“I am invisible, understand, simply because people refuse to see me.” I have thought of this quote from Ralph Ellison’s Invisible Man often during this election season.
As an African American woman who supports Hillary Clinton, I regularly feel invisible. The media, the pundits, the pollsters and the other candidates refuse to see me.
Women (who make up over 60% of registered voters) and minorities are disregarded as if we are unimportant to the candidates’ platforms or the outcome of the race.
Though Hillary has earned millions more votes than either Bernie or Donald, Hillary’s supporters, particularly female voters, are often deemed irrelevant in the media. And when we try to raise our voices, we are mocked, trolled, and verbally assaulted so persistently that the effort becomes daunting.

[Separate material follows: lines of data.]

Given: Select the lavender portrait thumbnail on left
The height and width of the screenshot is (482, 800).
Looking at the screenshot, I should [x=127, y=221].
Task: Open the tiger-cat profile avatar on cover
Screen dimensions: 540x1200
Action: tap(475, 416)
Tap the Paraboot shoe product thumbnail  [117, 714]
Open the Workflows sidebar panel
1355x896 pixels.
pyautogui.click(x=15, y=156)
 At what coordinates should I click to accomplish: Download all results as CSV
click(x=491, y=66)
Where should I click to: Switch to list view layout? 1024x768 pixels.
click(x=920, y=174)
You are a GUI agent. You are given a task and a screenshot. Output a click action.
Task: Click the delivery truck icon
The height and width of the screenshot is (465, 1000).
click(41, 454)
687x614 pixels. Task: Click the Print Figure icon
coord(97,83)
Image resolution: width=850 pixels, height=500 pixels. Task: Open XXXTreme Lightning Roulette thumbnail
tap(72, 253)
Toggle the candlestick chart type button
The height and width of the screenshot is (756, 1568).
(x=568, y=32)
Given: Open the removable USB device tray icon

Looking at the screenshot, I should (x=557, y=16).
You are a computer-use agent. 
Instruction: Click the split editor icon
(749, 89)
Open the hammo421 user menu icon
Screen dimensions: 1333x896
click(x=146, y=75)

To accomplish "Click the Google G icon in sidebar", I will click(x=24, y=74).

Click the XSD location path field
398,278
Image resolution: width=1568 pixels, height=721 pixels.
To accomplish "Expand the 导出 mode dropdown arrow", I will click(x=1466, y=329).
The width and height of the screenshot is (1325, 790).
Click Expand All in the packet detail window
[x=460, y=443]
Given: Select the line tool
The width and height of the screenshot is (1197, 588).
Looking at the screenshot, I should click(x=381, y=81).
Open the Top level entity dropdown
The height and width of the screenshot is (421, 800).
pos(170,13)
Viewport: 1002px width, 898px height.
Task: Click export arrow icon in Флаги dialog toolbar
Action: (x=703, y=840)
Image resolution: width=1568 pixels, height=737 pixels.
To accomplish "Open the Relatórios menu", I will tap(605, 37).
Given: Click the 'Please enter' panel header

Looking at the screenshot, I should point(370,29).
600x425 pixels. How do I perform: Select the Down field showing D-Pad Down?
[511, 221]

Between working, learning, raising families, caregiving, bettering our communities, and engaging in the real world around us, we don’t have the time or the patience to waste precious energy on fighting incessant harassment as the cost of participation.
The “saying nothing, talking loud” crowd (to paraphrase Earth Wind & Fire) may attempt to silence us. But we won’t remain invisible forever.
Our presence on Election Day will be visible and potent. As it has been in the voting booth for all of 2016.
Thankfully we are not invisible to the candidate who by all objective measures will be our next President. She knows who we are and she knows our dedication and determination. She relies on it. We are ready for her. And we will be there for her in large numbers in November.